Chores are more important than you might think
By Desmond T. Burke, Deputy Head - Student Life
Posted September 20, 2011
Other than piano practice, few things cause more continuous friction between parents and their children than the completion of household chores. At first glance it seems obvious that children should help around the home. With both parents in many families employed outside the home and working longer hours than ever before, it seems only reasonable. After working hard all day, and then arriving home only to face doing everything there too, can be stressful for parents. And yet when the arguments begin, those same exhausted parents may wonder if it’s really worth all the acrimony. It might just be easier just to do the jobs, keep the peace and collapse into bed later than they had hoped.
Children need to do chores appropriate to their age that increase in difficulty and responsibility over the years. While it’s wonderful to have help sharing the load, the work itself isn’t what’s good for children. It’s the knowledge of how to do things and the development of a sense of personal competence that’s important. Cooking, shopping, making a doctor’s appointment, laundry and budgeting without help from mom and dad are all important life skills that students need to have before they head off to university.
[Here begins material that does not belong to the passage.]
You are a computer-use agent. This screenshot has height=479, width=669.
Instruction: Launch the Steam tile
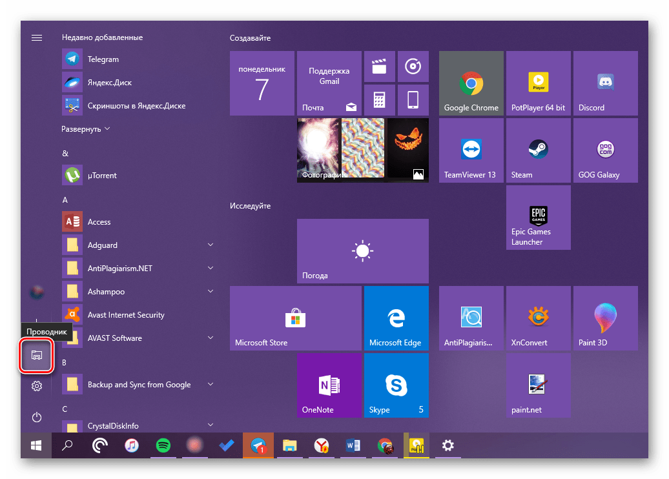point(538,150)
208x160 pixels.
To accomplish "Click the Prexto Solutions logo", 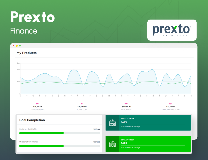I will pos(172,30).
Preparation for life after high school isn’t only about academics. There’s been quite a bit of research published recently indicating that students who lack basic life skills can find themselves prone to depression. That someone has always done things or advocated for them not only leaves them feeling overwhelmed and helpless at university but sends an unintended and unhealthy message to kids that they aren’t competent enough look after themselves.
As I wrote on the website in a recent article about teenagers and summer work, even those who don’t really need the money, need to work through university and high school. They need to acquire all the skills and knowledge about how to find, secure and keep a job when the stakes are lower and there is time to learn. Sheltering our children from mundane household chores isn’t preparation for life. We don’t want our children to learn how to work starting on the first day when we’re not there to support them and we don’t want them to venture into the world lacking the knowledge of how to look after themselves.
As our job as parents is to prepare our children to be able to manage through life when we aren’t there to support them. Household chores aren’t a panacea, but a small part of the preparation all young people need to experience before university. The road to independence is a long one but it begins with small steps and small skills and tasks. These skills won’t help students gain acceptance to the university of their choice but they will help them stay there and be less of worry to mom and dad too.